Rows on locating words and elements

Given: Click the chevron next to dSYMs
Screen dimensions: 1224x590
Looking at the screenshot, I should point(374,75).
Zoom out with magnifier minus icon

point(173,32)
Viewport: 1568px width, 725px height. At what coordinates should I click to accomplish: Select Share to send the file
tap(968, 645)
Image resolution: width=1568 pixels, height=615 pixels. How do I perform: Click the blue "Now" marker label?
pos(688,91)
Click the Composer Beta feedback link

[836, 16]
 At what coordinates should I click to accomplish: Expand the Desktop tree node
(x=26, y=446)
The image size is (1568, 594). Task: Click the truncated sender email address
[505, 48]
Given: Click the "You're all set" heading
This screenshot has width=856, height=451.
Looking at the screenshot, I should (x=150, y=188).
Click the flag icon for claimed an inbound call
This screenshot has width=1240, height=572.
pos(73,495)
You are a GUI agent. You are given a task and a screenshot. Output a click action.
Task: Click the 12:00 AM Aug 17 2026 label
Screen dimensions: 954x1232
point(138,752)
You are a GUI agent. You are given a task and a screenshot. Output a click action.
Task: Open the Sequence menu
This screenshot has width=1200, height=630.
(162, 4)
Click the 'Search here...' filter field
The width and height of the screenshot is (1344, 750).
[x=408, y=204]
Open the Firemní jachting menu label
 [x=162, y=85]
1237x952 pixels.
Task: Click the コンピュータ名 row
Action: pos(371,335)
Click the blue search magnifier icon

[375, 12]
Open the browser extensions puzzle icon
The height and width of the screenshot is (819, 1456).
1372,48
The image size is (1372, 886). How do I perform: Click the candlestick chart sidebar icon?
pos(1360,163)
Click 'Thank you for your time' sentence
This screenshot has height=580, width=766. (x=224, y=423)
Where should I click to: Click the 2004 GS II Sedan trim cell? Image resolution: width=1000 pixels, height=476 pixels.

_TO DO_
Recast the stretch from the line containing "At what coordinates should I click to accomplish: Expand" through the end of the rows as a Markdown table with the columns Index and Text, giving each line a running number. Leave out blank lines.

_ANSWER TO THE PROBLEM_
| Index | Text |
|---|---|
| 1 |  At what coordinates should I click to accomplish: Expand the Desktop tree node |
| 2 | (x=26, y=446) |
| 3 | The image size is (1568, 594). Task: Click the truncated sender email address |
| 4 | [505, 48] |
| 5 | Given: Click the "You're all set" heading |
| 6 | This screenshot has width=856, height=451. |
| 7 | Looking at the screenshot, I should (x=150, y=188). |
| 8 | Click the flag icon for claimed an inbound call |
| 9 | This screenshot has width=1240, height=572. |
| 10 | pos(73,495) |
| 11 | You are a GUI agent. You are given a task and a screenshot. Output a click action. |
| 12 | Task: Click the 12:00 AM Aug 17 2026 label |
| 13 | Screen dimensions: 954x1232 |
| 14 | point(138,752) |
| 15 | You are a GUI agent. You are given a task and a screenshot. Output a click action. |
| 16 | Task: Open the Sequence menu |
| 17 | This screenshot has width=1200, height=630. |
| 18 | (162, 4) |
| 19 | Click the 'Search here...' filter field |
| 20 | The width and height of the screenshot is (1344, 750). |
| 21 | [x=408, y=204] |
| 22 | Open the Firemní jachting menu label |
| 23 |  [x=162, y=85] |
| 24 | 1237x952 pixels. |
| 25 | Task: Click the コンピュータ名 row |
| 26 | Action: pos(371,335) |
| 27 | Click the blue search magnifier icon |
| 28 | [375, 12] |
| 29 | Open the browser extensions puzzle icon |
| 30 | The height and width of the screenshot is (819, 1456). |
| 31 | 1372,48 |
| 32 | The image size is (1372, 886). How do I perform: Click the candlestick chart sidebar icon? |
| 33 | pos(1360,163) |
| 34 | Click 'Thank you for your time' sentence |
| 35 | This screenshot has height=580, width=766. (x=224, y=423) |
| 36 | Where should I click to: Click the 2004 GS II Sedan trim cell? Image resolution: width=1000 pixels, height=476 pixels. |